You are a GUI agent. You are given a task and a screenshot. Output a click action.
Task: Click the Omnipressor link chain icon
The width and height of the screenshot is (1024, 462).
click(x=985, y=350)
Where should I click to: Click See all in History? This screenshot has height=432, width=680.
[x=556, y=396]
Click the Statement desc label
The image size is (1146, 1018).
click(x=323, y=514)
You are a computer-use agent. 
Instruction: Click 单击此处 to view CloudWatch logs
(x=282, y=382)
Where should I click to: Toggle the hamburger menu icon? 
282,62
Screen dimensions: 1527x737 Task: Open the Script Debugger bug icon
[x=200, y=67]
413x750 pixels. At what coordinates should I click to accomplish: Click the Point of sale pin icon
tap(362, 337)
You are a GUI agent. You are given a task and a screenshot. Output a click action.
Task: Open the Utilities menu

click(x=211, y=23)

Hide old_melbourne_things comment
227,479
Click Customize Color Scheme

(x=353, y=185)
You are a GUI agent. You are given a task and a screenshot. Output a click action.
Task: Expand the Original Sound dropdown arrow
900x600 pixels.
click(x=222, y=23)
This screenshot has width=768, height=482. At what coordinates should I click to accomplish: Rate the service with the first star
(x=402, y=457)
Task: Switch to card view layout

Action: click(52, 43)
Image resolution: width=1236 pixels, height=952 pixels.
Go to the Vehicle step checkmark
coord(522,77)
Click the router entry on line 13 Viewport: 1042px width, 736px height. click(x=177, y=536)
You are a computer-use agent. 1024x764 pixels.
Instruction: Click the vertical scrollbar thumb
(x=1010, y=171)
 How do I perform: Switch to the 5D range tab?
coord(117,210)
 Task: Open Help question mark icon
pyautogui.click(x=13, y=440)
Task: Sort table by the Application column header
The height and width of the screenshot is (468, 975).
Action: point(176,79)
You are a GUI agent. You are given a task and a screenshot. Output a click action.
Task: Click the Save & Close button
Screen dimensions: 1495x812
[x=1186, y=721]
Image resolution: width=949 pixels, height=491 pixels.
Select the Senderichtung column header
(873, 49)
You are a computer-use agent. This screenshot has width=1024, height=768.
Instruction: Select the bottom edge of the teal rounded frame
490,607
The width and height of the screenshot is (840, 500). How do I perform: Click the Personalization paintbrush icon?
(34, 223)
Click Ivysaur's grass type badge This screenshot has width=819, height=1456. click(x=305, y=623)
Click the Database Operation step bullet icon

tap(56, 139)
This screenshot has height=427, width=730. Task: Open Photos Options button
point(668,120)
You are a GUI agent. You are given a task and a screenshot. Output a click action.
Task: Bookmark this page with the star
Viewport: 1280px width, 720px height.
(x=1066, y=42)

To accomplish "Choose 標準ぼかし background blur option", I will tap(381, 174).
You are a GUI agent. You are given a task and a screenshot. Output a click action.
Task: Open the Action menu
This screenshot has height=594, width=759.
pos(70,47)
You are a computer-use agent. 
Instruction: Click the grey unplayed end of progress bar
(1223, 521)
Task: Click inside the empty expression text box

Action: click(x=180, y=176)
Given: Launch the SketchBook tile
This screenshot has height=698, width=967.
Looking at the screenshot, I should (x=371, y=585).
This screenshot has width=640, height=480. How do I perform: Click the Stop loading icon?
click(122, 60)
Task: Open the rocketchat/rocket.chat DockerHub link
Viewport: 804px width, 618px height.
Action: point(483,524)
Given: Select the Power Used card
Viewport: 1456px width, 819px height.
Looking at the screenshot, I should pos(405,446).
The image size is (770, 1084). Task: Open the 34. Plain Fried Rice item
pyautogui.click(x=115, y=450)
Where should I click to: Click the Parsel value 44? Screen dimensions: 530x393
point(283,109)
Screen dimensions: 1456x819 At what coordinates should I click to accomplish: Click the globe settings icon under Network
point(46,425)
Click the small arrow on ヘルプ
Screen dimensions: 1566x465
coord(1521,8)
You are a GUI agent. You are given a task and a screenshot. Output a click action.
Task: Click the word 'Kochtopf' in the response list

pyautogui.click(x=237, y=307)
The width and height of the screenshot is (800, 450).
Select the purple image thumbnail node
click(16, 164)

> GIVEN INSTRUCTION
Can you repeat the lines starting at the one containing "Given: Launch the SketchBook tile" and ending at the one containing "coord(1521,8)", with nothing changed?

> SOLUTION TO THIS EXERCISE
Given: Launch the SketchBook tile
This screenshot has height=698, width=967.
Looking at the screenshot, I should (x=371, y=585).
This screenshot has width=640, height=480. How do I perform: Click the Stop loading icon?
click(122, 60)
Task: Open the rocketchat/rocket.chat DockerHub link
Viewport: 804px width, 618px height.
Action: point(483,524)
Given: Select the Power Used card
Viewport: 1456px width, 819px height.
Looking at the screenshot, I should pos(405,446).
The image size is (770, 1084). Task: Open the 34. Plain Fried Rice item
pyautogui.click(x=115, y=450)
Where should I click to: Click the Parsel value 44? Screen dimensions: 530x393
point(283,109)
Screen dimensions: 1456x819 At what coordinates should I click to accomplish: Click the globe settings icon under Network
point(46,425)
Click the small arrow on ヘルプ
Screen dimensions: 1566x465
coord(1521,8)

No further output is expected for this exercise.